- [Task instructions]
Within the records below, how many lines contain "vuena"? The answer is that number alone.

- [Record set]

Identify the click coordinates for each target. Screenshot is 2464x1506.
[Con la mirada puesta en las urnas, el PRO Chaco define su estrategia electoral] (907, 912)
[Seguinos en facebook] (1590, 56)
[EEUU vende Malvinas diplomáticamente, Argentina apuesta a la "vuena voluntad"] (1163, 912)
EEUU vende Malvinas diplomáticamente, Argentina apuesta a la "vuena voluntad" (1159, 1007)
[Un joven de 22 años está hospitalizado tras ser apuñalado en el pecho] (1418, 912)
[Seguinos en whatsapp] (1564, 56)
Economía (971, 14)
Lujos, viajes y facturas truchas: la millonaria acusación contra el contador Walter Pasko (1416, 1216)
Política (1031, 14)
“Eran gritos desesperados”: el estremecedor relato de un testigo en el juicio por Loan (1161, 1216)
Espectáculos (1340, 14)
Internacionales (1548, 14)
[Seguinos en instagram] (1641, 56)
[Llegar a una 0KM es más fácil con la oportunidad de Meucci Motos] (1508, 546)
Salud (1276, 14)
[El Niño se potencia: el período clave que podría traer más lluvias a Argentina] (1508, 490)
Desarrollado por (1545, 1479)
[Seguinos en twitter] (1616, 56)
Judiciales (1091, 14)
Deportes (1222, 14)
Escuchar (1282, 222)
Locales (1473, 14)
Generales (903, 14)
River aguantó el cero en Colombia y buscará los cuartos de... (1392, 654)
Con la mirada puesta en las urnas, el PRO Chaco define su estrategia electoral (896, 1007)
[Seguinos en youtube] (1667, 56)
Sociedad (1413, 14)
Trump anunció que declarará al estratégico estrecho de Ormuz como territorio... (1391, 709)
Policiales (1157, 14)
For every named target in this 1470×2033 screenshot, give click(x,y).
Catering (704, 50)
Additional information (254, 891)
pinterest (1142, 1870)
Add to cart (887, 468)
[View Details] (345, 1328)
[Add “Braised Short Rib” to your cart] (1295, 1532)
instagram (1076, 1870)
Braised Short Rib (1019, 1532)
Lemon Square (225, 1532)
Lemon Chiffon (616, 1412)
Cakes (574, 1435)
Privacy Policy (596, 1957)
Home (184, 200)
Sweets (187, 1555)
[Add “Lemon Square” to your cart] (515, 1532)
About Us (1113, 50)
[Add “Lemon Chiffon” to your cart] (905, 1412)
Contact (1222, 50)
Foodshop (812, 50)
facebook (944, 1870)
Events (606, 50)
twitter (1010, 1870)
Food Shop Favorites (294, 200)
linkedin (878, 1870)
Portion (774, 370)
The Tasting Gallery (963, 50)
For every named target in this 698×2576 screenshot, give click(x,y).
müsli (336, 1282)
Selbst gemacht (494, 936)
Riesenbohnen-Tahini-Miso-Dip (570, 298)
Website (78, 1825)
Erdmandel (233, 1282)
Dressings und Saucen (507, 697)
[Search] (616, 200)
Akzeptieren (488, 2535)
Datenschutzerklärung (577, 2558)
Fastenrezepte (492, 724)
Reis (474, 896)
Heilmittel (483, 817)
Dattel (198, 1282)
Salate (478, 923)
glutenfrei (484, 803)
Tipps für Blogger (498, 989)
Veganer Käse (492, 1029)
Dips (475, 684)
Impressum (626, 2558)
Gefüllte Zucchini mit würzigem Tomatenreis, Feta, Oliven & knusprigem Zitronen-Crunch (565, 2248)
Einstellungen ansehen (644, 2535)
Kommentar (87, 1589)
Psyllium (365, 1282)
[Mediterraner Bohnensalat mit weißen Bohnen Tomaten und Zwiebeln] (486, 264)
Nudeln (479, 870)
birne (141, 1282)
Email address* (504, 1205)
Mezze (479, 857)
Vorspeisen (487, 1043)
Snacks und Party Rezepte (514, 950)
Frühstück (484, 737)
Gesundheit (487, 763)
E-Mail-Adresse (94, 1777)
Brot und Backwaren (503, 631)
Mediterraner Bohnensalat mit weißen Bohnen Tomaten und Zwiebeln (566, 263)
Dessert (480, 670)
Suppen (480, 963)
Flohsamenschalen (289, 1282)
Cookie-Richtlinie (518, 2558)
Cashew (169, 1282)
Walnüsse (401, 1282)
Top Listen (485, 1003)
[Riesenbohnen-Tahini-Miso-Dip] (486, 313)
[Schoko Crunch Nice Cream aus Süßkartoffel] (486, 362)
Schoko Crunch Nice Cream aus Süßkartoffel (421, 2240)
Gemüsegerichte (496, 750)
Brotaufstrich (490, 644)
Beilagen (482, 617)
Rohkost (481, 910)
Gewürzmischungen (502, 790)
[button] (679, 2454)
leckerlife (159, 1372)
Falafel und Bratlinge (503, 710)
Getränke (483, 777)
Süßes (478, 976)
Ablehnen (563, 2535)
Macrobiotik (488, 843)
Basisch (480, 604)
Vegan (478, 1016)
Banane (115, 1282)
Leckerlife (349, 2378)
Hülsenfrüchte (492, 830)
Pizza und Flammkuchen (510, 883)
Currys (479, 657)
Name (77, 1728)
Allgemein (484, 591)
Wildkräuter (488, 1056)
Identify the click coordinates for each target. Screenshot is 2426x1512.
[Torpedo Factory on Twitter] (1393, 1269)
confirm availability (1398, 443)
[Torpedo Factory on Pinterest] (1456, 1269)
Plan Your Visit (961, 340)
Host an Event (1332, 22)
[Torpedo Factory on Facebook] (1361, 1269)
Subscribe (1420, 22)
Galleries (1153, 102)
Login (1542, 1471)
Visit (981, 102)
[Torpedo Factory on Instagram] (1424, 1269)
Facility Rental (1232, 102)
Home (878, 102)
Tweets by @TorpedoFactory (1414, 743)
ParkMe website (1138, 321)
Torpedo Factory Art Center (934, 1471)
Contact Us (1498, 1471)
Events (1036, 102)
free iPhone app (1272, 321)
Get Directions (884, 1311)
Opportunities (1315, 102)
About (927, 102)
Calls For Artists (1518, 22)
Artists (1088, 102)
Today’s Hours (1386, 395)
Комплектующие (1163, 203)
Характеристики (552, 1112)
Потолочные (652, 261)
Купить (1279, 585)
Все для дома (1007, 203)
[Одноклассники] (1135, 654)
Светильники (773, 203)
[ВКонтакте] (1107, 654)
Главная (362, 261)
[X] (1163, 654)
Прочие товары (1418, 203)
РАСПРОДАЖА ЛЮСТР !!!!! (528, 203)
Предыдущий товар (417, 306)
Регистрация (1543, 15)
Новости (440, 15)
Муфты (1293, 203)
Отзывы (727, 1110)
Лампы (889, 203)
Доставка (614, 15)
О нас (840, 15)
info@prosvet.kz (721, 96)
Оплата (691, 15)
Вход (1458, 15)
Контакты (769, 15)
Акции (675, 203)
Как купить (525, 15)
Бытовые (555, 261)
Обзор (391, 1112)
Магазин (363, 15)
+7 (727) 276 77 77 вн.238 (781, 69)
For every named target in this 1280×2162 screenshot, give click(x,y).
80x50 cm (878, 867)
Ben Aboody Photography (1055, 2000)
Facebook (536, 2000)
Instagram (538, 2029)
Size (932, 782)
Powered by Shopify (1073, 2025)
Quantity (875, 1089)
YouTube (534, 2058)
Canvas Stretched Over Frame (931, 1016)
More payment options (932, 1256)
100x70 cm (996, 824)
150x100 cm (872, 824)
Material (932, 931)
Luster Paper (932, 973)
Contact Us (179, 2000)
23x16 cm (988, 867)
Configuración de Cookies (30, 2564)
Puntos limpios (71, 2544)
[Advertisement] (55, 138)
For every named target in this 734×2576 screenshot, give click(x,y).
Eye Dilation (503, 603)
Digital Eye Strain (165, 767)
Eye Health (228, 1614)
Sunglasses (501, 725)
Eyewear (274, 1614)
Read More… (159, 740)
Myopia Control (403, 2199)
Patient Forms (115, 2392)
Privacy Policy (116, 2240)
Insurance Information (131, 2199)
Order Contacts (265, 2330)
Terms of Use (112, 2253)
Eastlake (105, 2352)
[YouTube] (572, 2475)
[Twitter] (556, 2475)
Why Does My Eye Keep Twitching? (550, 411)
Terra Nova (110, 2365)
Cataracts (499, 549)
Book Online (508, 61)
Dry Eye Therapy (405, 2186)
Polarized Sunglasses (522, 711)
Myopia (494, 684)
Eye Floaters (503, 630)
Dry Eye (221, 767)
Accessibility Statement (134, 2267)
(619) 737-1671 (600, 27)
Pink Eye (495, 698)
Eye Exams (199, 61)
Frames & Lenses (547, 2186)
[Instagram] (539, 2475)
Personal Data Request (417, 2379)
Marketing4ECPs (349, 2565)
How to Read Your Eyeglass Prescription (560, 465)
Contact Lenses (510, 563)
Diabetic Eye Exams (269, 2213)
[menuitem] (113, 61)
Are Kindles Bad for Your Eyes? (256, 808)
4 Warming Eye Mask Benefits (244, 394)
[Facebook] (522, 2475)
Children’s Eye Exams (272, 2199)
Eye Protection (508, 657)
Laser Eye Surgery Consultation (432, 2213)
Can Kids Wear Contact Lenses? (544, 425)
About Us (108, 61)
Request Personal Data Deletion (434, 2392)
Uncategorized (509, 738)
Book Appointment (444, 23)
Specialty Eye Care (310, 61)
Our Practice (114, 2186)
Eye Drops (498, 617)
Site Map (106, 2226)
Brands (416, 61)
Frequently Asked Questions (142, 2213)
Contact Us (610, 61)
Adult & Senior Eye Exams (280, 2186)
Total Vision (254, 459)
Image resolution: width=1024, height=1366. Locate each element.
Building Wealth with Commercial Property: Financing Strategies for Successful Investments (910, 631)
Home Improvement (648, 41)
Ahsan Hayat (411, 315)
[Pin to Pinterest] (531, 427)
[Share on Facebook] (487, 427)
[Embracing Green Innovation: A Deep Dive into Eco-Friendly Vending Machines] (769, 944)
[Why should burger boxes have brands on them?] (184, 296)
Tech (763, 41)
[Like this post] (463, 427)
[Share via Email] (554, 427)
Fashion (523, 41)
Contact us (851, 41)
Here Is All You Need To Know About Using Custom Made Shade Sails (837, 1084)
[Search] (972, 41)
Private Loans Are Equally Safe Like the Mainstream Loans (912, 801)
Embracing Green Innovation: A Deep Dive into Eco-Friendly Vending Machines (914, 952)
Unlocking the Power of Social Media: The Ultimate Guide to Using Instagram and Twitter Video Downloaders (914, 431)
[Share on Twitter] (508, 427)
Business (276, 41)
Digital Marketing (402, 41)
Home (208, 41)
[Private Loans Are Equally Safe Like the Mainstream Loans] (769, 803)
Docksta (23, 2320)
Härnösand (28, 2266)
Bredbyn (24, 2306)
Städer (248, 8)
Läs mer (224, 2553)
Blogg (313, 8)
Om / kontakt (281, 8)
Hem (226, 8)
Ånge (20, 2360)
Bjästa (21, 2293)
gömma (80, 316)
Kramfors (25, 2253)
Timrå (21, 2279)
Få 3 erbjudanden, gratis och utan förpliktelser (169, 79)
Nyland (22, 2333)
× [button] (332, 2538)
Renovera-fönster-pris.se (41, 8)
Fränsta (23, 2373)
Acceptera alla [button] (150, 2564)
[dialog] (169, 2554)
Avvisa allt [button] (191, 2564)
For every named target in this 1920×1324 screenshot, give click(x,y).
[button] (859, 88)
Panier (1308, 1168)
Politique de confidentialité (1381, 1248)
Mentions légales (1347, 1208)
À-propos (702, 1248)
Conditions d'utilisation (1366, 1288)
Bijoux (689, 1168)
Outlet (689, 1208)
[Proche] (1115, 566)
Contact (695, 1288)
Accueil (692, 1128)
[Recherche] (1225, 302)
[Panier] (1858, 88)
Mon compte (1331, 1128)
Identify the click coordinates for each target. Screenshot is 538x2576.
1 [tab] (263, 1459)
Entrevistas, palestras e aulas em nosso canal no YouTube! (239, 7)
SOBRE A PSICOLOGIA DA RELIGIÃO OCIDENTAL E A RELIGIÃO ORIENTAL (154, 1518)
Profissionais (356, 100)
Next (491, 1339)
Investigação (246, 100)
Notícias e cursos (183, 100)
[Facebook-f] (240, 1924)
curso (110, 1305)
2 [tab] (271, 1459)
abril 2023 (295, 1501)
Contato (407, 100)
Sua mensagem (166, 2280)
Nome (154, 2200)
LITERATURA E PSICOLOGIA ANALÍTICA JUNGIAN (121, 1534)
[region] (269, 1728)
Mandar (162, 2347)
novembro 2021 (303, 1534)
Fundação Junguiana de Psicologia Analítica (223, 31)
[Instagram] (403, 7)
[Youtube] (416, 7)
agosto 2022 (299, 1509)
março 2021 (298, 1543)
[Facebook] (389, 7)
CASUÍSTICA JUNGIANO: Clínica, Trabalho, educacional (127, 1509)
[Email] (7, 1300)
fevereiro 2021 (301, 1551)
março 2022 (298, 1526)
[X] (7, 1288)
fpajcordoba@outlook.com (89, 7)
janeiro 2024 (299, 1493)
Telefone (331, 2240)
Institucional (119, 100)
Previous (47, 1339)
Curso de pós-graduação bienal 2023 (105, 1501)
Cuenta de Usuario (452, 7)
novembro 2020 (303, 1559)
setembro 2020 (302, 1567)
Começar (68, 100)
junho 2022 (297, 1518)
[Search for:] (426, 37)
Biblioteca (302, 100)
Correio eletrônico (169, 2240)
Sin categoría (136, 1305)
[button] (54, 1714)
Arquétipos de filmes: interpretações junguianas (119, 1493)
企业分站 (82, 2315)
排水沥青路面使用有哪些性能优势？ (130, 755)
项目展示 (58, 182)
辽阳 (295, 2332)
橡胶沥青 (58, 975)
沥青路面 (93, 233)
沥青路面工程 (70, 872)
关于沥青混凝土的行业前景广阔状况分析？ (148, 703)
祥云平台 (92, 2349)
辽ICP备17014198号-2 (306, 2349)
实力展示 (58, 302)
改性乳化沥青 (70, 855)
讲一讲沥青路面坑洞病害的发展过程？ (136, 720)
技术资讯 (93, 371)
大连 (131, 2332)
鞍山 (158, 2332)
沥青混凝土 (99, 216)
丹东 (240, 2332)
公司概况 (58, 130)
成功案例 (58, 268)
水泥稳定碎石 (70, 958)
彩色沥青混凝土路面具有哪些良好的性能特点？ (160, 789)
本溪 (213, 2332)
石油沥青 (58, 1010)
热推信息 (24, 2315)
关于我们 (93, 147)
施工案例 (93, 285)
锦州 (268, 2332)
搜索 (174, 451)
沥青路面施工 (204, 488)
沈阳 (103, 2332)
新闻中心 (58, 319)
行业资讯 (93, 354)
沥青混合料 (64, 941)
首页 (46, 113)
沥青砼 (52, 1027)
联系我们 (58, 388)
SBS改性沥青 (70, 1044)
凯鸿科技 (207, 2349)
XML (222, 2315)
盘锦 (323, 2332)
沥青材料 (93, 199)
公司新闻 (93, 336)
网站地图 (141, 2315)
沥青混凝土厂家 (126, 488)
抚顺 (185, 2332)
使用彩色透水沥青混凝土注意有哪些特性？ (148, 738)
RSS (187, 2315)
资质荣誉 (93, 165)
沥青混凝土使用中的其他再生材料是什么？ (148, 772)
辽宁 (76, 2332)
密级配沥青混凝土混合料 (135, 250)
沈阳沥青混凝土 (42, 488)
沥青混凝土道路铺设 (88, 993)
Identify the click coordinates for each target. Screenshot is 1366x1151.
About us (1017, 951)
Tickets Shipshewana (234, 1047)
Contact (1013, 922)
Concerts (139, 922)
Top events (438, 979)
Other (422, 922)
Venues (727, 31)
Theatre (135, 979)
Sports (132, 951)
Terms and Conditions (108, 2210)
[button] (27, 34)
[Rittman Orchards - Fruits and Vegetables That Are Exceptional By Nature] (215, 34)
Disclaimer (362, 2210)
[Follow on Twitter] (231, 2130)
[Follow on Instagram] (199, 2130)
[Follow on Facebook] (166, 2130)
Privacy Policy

- [Result below]
2